_Selected text_:
The early Brethren followed this route north from the settlements on the Great Miami (Montgomery, Miami, Darke, Preble Counties, Ohio) and the Four Mile. Earliest settlers were Jacob Witter and Squire Thompson who moved to the St Joseph River in Michigan Territory about 1824. They followed the Wayne Trace to the crossing of the St. Mary's River, then followed an Indian Trail going to the north-west. The Indian Trail went to the old French Fort at the juncture of the St. Mary's and St. Joseph Rivers which form the Maumee (Fort Wayne, Indiana) The Indian Trail continues northwest into the Lake area of Northern Indiana and follows the Elkhart River through Lagrange and Goshen, Indiana, to the St Joseph River (another one - named by the French Priest Champaign) at Elkhart, Indiana. It then follows the St. Joseph River west to its "South Bend" (Indiana) where it heads north past the French fort at Niles, Minnesota, to Lake Michigan at St. Joe-Benton Harbor, Minnesota. Goshen, Indiana, was named by the early Brethren for their early home on the Obannon, at Goshen in Clermont County, Ohio, (Obannon Church). The Indian Trail, starting near Columbus, Ohio, is followed by U.S. 33.
The Brethren settlements in northern Ohio, Indiana, and Illinois received other Brethren coming directly west from the Beaver River, off the Ohio just outside Pittsburgh. Other northern Pennsylvania Brethren used the old Shamokin Trail, which followed the West Branch of the Susquehanna River (to St. Marys / Dubois), possibly going through Warren to Erie Pennsylvania. These routes of migration have not been ascertained by me yet -- but in Ohio, those farther south basically are followed by U.S. 30 in the middle of the state. Farther north the migration route from the Beaver is along Ohio 14 to the Lakeshore and follows U.S. 6 and U.S. 20 west.

_Stated exercise 1_: In the text on Brethren migration routes, who were the earliest settlers?
_Stated exercise 2_: List every numbered highway that the text on Brethren migration routes mentions.
_Stated exercise 3_: From the text on Brethren migration routes, write out everything from "The Brethren settlements" down to "U.S. 20 west.".

_Extracted material_:

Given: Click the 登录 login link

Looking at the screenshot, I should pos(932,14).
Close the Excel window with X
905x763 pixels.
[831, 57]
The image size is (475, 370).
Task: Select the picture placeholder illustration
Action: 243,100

_Full solution 1_: Jacob Witter and Squire Thompson, who moved to the St Joseph River in Michigan Territory about 1824.

_Full solution 2_: U.S. 33, U.S. 30, Ohio 14, U.S. 6, U.S. 20

_Full solution 3_:
The Brethren settlements in northern Ohio, Indiana, and Illinois received other Brethren coming directly west from the Beaver River, off the Ohio just outside Pittsburgh. Other northern Pennsylvania Brethren used the old Shamokin Trail, which followed the West Branch of the Susquehanna River (to St. Marys / Dubois), possibly going through Warren to Erie Pennsylvania. These routes of migration have not been ascertained by me yet -- but in Ohio, those farther south basically are followed by U.S. 30 in the middle of the state. Farther north the migration route from the Beaver is along Ohio 14 to the Lakeshore and follows U.S. 6 and U.S. 20 west.